**Goal of the exercise**
Leave no picture in, and give every entry again exactly.

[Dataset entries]
################
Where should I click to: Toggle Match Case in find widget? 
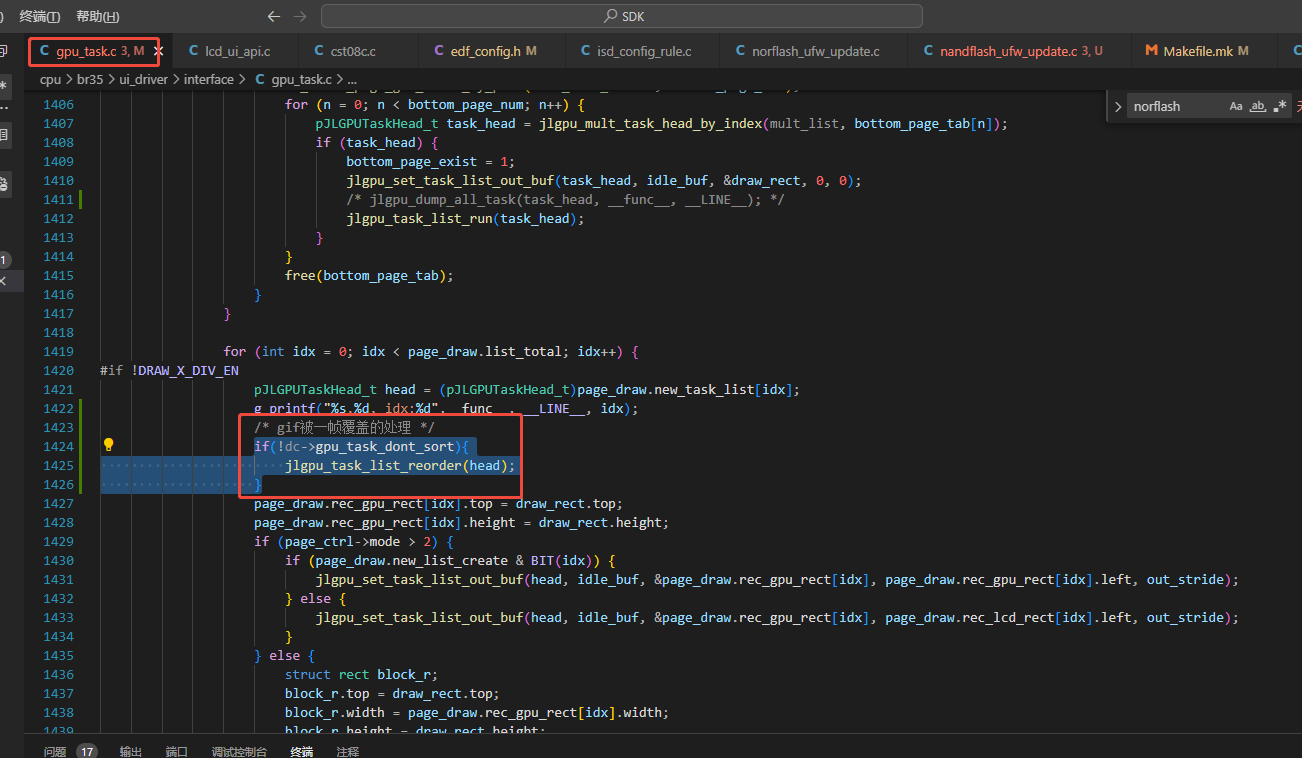(x=1236, y=106)
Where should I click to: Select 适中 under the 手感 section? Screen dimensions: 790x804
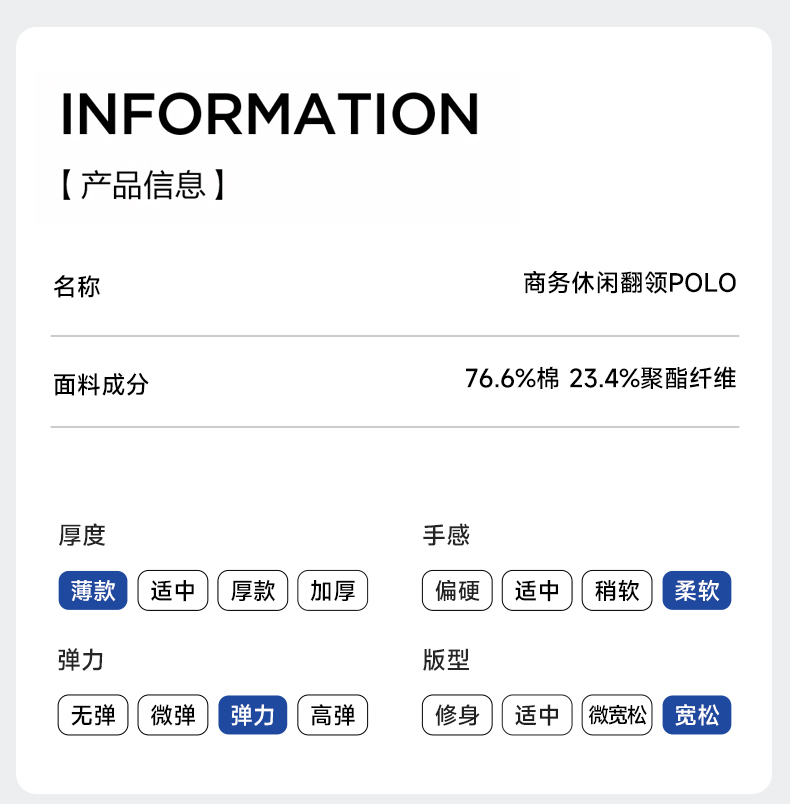(x=537, y=591)
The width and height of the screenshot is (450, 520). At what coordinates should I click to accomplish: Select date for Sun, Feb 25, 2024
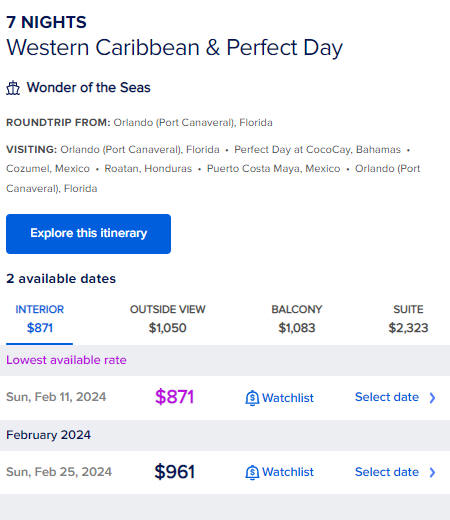tap(395, 472)
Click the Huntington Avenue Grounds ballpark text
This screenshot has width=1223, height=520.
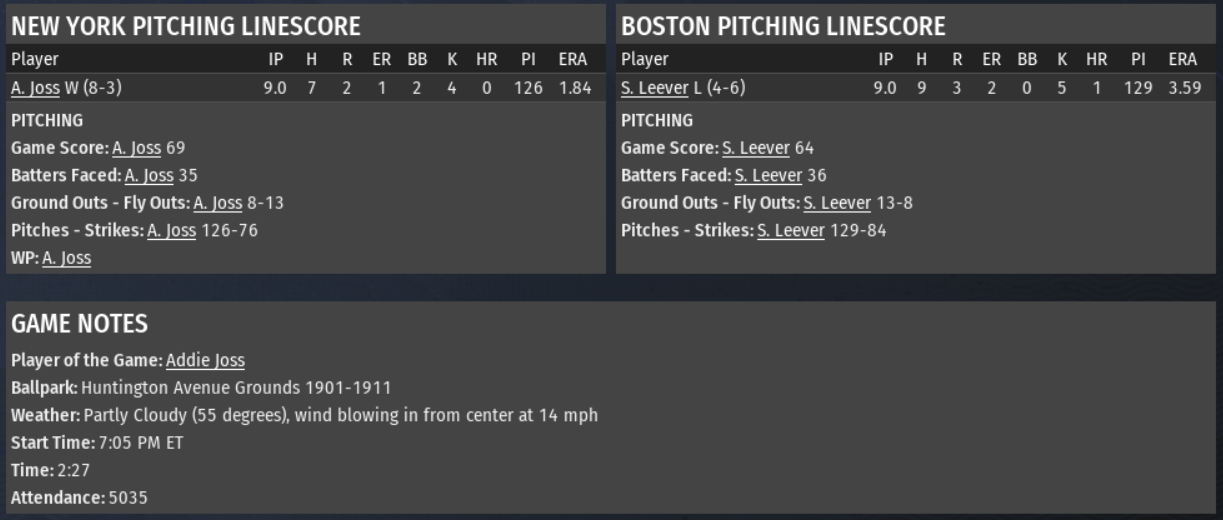(236, 387)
################
**Answer to this exercise**
Where should I click to: Toggle Match Case in find widget? 
(x=1236, y=106)
Where should I click to: Select 适中 under the 手感 section? Screen dimensions: 790x804
(x=537, y=591)
The width and height of the screenshot is (450, 520). At what coordinates should I click to accomplish: Select date for Sun, Feb 25, 2024
tap(395, 472)
Click the Huntington Avenue Grounds ballpark text
This screenshot has width=1223, height=520.
(236, 387)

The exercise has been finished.